Collected data entries:
────────────────────
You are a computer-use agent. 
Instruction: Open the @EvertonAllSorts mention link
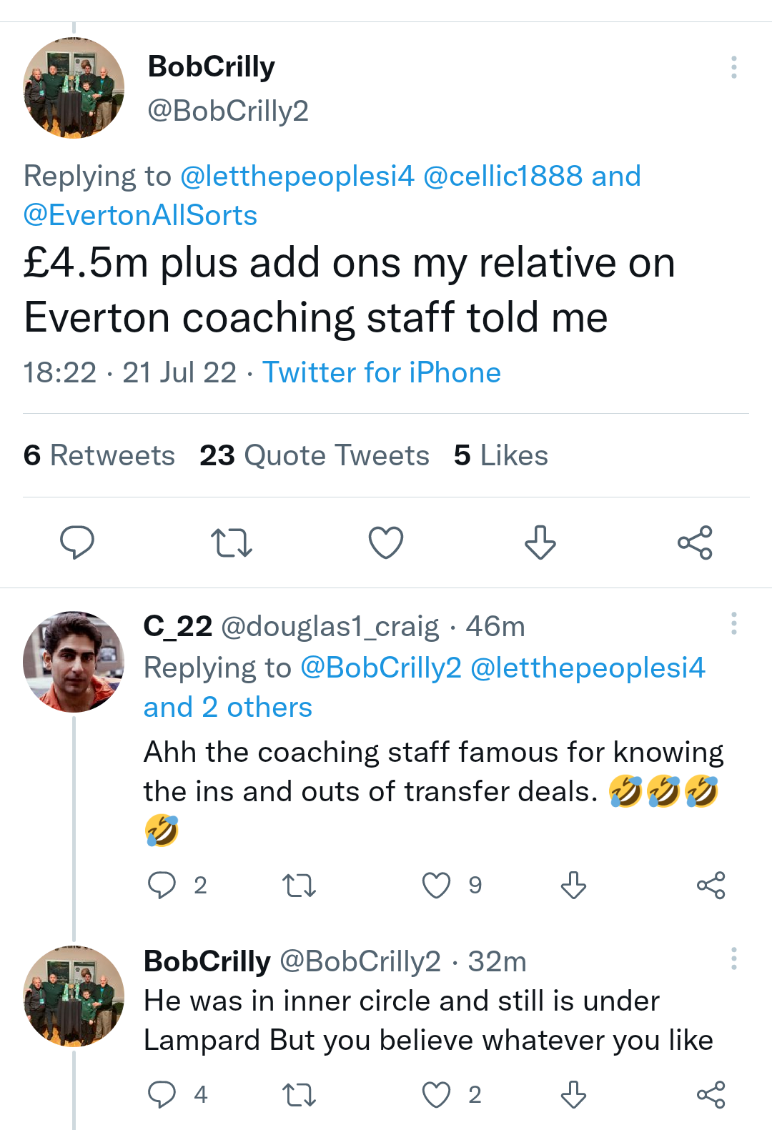[x=140, y=216]
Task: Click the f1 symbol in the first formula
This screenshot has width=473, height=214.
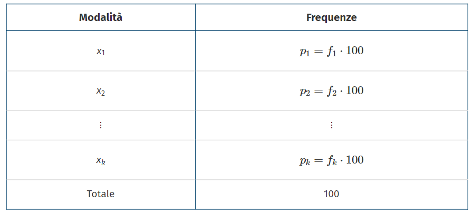Action: [x=332, y=52]
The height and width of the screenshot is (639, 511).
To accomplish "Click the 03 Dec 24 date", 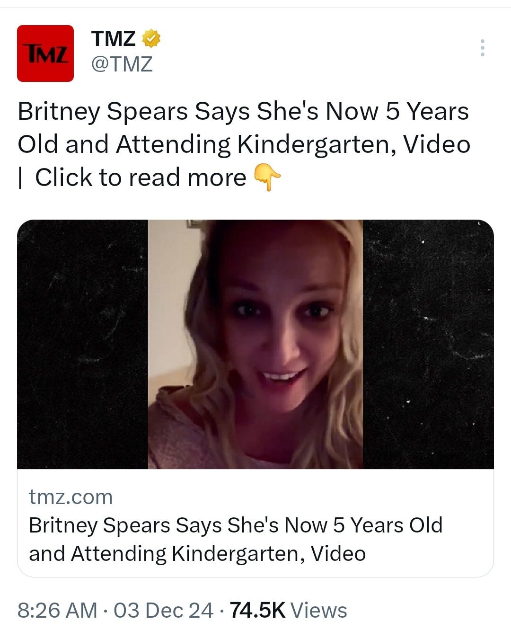I will coord(163,610).
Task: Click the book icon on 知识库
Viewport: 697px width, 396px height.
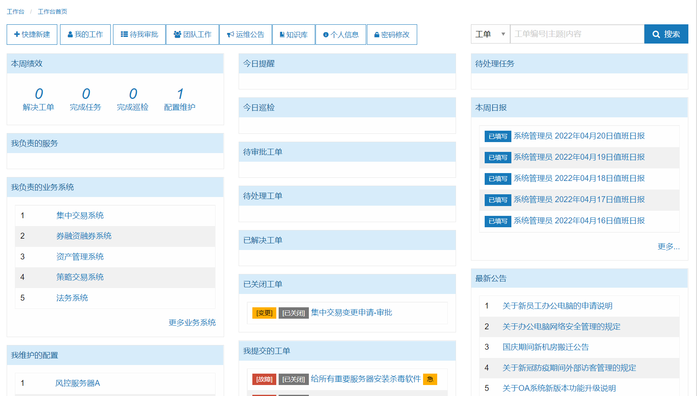Action: (x=282, y=35)
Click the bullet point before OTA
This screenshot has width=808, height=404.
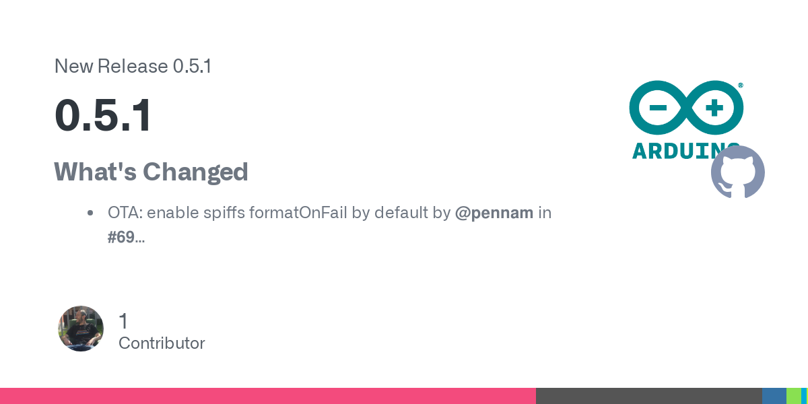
────────────────────
Your assignment =>
What is needed here is an exact copy of the lines from the line containing "Viewport: 697px width, 396px height." through the end of the records, with every picture left out.

Worked solution =>
Viewport: 697px width, 396px height.
Action: (x=282, y=35)
Click the bullet point before OTA
This screenshot has width=808, height=404.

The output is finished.